* Provided material:
>>
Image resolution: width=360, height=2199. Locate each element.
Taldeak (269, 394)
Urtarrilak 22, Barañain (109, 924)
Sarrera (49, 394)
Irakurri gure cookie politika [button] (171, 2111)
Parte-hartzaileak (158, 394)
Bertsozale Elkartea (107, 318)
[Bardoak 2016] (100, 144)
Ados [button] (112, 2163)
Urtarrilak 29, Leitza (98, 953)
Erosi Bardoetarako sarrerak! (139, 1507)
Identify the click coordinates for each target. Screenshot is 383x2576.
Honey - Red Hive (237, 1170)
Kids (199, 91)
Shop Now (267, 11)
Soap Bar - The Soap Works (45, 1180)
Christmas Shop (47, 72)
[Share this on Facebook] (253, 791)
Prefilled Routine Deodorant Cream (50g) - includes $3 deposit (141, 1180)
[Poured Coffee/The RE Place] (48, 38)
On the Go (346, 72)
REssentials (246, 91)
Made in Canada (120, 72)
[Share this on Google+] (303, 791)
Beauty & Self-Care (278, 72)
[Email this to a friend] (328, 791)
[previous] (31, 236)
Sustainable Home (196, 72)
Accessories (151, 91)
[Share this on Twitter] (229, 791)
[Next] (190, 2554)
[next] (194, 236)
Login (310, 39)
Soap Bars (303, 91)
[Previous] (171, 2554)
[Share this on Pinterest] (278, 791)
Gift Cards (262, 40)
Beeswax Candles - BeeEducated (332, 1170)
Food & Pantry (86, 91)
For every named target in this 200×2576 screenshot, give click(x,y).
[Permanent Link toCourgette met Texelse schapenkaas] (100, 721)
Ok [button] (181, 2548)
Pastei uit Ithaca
<<
* What needs to be done:
Could you write out, exactly as given, the lines from the one holding "For every named" through the end of the listing, and nothing else?

* Solution for this exercise:
For every named target in this 200×2576 screenshot, give click(x,y).
[Permanent Link toCourgette met Texelse schapenkaas] (100, 721)
Ok [button] (181, 2548)
Pastei uit Ithaca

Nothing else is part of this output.